In Carl Theodor Dreyer’s penultimate film, Ordet (1955), the camera moves when it shouldn’t. Dreyer’s film, while marked by stunning compositions, could be accused of having theatrical, often artificial-seeming mise-en-scene, especially in its interior sequences. Characters will move around the frame as if they were in the space of the stage—that is, until Dreyer’s camera pans. It’s a strange movement for a film in 1955, or any time period. Sometimes accompanied with a light horizontal dolly, these pans don’t serve an emotional purpose. In fact, most of the times these pans take place, it is likely a simple cut between compositions would provide something more visceral and immediate. Instead, they create an odd distance between viewer and the characters on screen, as if we were not just an observer but some ghostly participant within the space.

Ordet concerns itself with a family in rural Denmark, the Borgens, in what must be the 20th century but feels out of time, a world of plastered walls and big wool coats and wind blowing over tall grass on the dunes. The first sequence involves the father of the house, Morten (Henrik Malberg), awaking to find out his son Johannes (Preben Lerdorff Rye) has wandered over the dunes again. Slowly, the whole house learns of the predicament, and Morten and his two other sons, Mikkel (Emil Hass Christensen) and Anders (Cay Kristiansen), shuffle over the dunes too in search of Johannes. At first, we don’t see what’s beyond the dunes—just the sharp clouds against a black sky, and people standing high on them, their bodies straddling heaven and earth.
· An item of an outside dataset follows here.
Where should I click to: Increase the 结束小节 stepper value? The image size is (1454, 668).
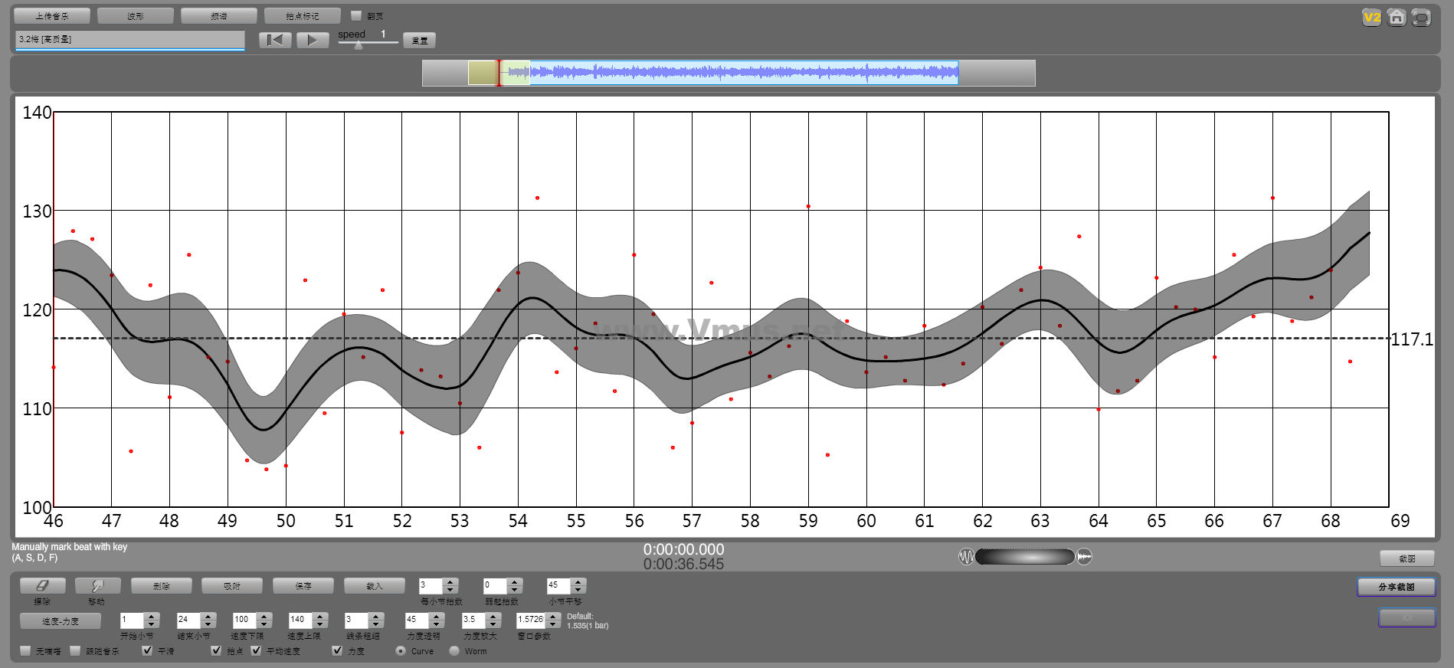[x=208, y=615]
Johannes believes himself to be Jesus Christ. He wanders around the house speaking in verse and sighting the Holy Spirit in car headlights passing through the walls. Johannes’ insanity is strangely beautiful—he’s the spiritual center of the film, consumed by madness within the confines of a religiously skeptical household. The only one who takes Johannes seriously is one who does so naively: Lillienger (Susanne Rud), the youngest child in the house and daughter to Mikkel and Inger (Birgitte Federspiel). Mikkel is practically the atheist of the household, outweighing even his father’s own ambivalence towards religion, but Inger is the most faithful of all, at least disregarding the psychosis of Johannes. But while Johannes has a practically apocalyptic religiosity, one with an off-putting intensity, Inger manifests her faith with particular kindness and quiet jouissance. There’s a simple affability to Inger’s faith in contrast to Johannes’ zealotry, yet both their approaches seem true to the poles of Christianity—the terrifying hellfire and the peaceful embrace of redemption.

Where Dreyer’s film plays is in agnosticism, a debate where nothing can be known and all can be interpreted many ways. That is, until something inexplicable happens—a miracle, a revelation of the guiding hand. The game Dreyer has been playing formally reveals itself to be polemical: even though I could still never conceive of why or how someone could imagine the way he creates a frame, let alone moves between them, every 1/24th of a second of Ordet is, not just imbued with, but constantly revealing of the director’s hand. It makes it all the clearer why Ordet transcends into the realm of the Great Movies, not just being one about its ostensible subject but about itself—not a naval-gazing for its own sake, but an epiphany about how art and religion, and our conceptions and critiques of the two, are one and the same.